Désormais doté de pouvoirs très importants au sein de l'agence et chargé d'assurer sa représentation à l'extérieur, le président-directeur général de l'ANR joue assurément un rôle essentiel dans le bon fonctionnement de l'institution . Son choix par sa tutelle revêt donc une importance stratégique .
Le dernier détenteur du poste, le docteur en génie chimique américain Michael Matlosz ayant remis sa démission le 18 juillet 2017 à la ministre chargée de la recherche, son successeur devra être choisi avec soin pour, selon les termes du communiqué de presse de la ministre, « donner une nouvelle impulsion à l'action de l'agence ».
b) Le conseil d'administration de l'Agence nationale de la recherche, qui réunit de nombreux représentants du monde de la recherche, dispose de pouvoirs importants
A l'instar de celle des autres organes de gouvernance de l'ANR , la composition du conseil d'administration de l'agence est déterminée par le décret n° 2006-963 du 1 er août 2006 modifié portant organisation et fonctionnement de l'Agence nationale de la recherche . Ses membres actuels ont été nommés par un arrêté de la ministre de l'éducation nationale, de l'enseignement supérieur et de la recherche en date du 2 décembre 2014.
Le conseil d'administration est chargé de régler par ses délibérations les affaires de l'établissement . Il se prononce notamment sur l'organisation des services et le règlement intérieur de l'établissement , les orientations du plan d'action annuel de l'agence , la politique d'allocation et de gestion des aides ou bien encore le budget et le compte financier de l'ANR .
La composition du conseil d'administration
Outre le président directeur général de l'agence, le conseil d'administration comprend dix-neuf membres : - six représentants de l'État : deux représentants du ministre chargé de la recherche ; un représentant du ministre chargé de l'enseignement supérieur ; deux représentants du ministre chargé de l'industrie ; un représentant du ministre chargé du budget ; - six personnalités qualifiées représentant les grands domaines scientifiques, dont au moins une issue de la conférence des chefs d'établissement de l'enseignement supérieur ; - quatre personnalités qualifiées du monde socio-économique choisies en raison de leurs compétences dans le domaine de la recherche et du développement technologique ; - le vice-président du Conseil stratégique de la recherche ; - deux représentants des personnels élus, ainsi que leurs suppléants, pour une durée de trois ans, par les personnels de l'agence. De plus, assistent au conseil avec voix consultative. - le président du conseil d'administration de l'établissement public BPI-Groupe ou son représentant ; - le commissaire général à l'investissement ou son représentant ; - le directeur général délégué ; - le contrôleur budgétaire ; - l'agent comptable ; - le responsable du contrôle de gestion et de l'exécution budgétaire. Source : décret n° 2006-963 du 1 er août 2006 modifié portant organisation et fonctionnement de l'Agence nationale de la recherche |
Selon Alain Beretz, directeur de la recherche et de l'innovation 9 ( * ) , « la principale évolution apportée en matière de gouvernance par le décret du 24 mars 2014 a été l'évolution de la représentation au sein du conseil d'administration des acteurs publics de la recherche .

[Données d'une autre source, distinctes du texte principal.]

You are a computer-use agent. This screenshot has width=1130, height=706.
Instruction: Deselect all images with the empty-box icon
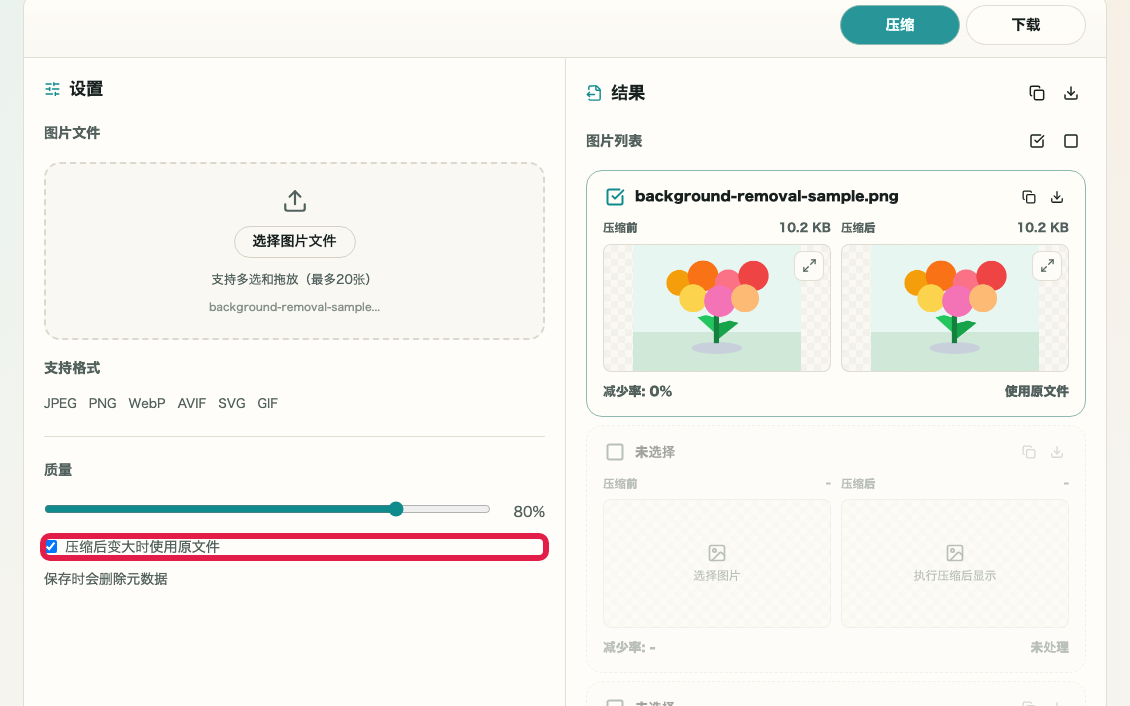1071,141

« Cette représentation reflète désormais directement le rôle que jouent les cinq alliances thématiques de recherche dans l'explicitation des enjeux scientifiques sur lesquels l'effort de recherche doit prioritairement porter et qui sont prévus par le plan d'action annuel de l'ANR. Grâce à la compréhension globale du système national de recherche qu'elle apporte, cette représentation permet des débats particulièrement bien éclairés sur les défis auxquels est confrontée l'ANR dans un contexte budgétaire qui a restreint ses moyens financiers et érodé les moyens récurrents de fonctionnement des opérateurs de recherche publics ».

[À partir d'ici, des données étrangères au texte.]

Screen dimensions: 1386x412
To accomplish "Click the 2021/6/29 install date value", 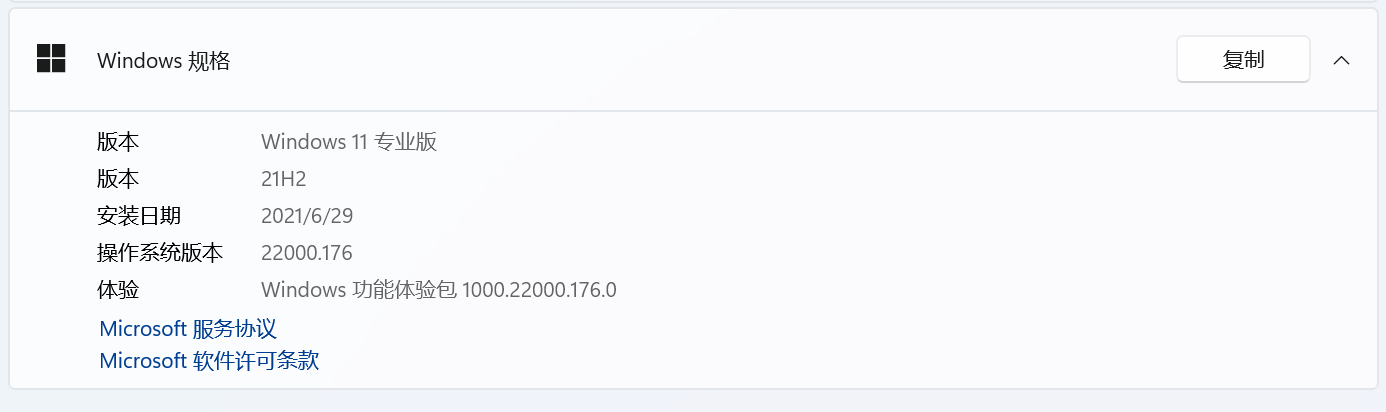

Si le nombre de personnes présentes autour de la table lors des réunions du conseil d'administration de l'ANR peut paraître élevé , la composition du conseil, mise à jour en 2014, a le grand mérite de réunir l'ensemble des parties prenantes : des représentants de tous les ministères concernés par les appels à projets de l'ANR, ceux des organismes de recherche et des universités, ceux du monde de l'entreprise, etc.
Aucune personne entendue dans le cadre du présent contrôle n'ayant remis en question la composition de ce conseil, il n'apparaît pas nécessaire de proposer des ajustements mais bien au contraire de favoriser stabilité et continuité .
c) Le comité de pilotage scientifique joue un rôle de réflexion auprès du Président-Directeur général
Le comité de pilotage scientifique (CPS) est l'instance de réflexion pour l'élaboration et la mise en oeuvre du plan d'action annuel de l'ANR .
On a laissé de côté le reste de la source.